** Opening DATASET ENTRIES block **

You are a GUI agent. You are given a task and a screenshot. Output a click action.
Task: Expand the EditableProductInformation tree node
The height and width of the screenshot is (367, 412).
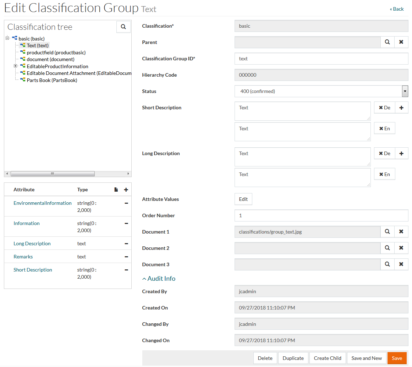click(x=16, y=66)
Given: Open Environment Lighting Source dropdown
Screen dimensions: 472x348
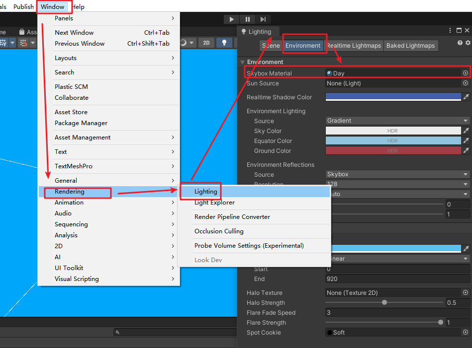Looking at the screenshot, I should 397,121.
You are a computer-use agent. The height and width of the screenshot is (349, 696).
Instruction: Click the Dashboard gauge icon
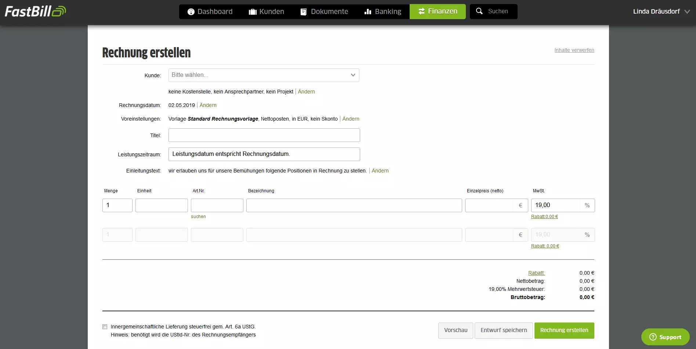click(x=191, y=12)
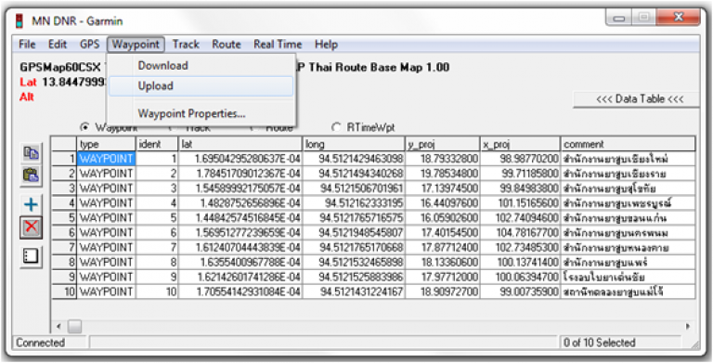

** Closing DATASET ENTRIES block **

■ **WHAT IS EXPECTED**
Final task for the records above: print exactly the lines from the one that contains "Task: Expand the" through the last line, both ends included, pictures excluded.

■ **RESULT FOR THIS TASK**
Task: Expand the EditableProductInformation tree node
The height and width of the screenshot is (367, 412).
click(x=16, y=66)
Given: Open Environment Lighting Source dropdown
Screen dimensions: 472x348
Looking at the screenshot, I should 397,121.
You are a computer-use agent. The height and width of the screenshot is (349, 696).
Instruction: Click the Dashboard gauge icon
click(x=191, y=12)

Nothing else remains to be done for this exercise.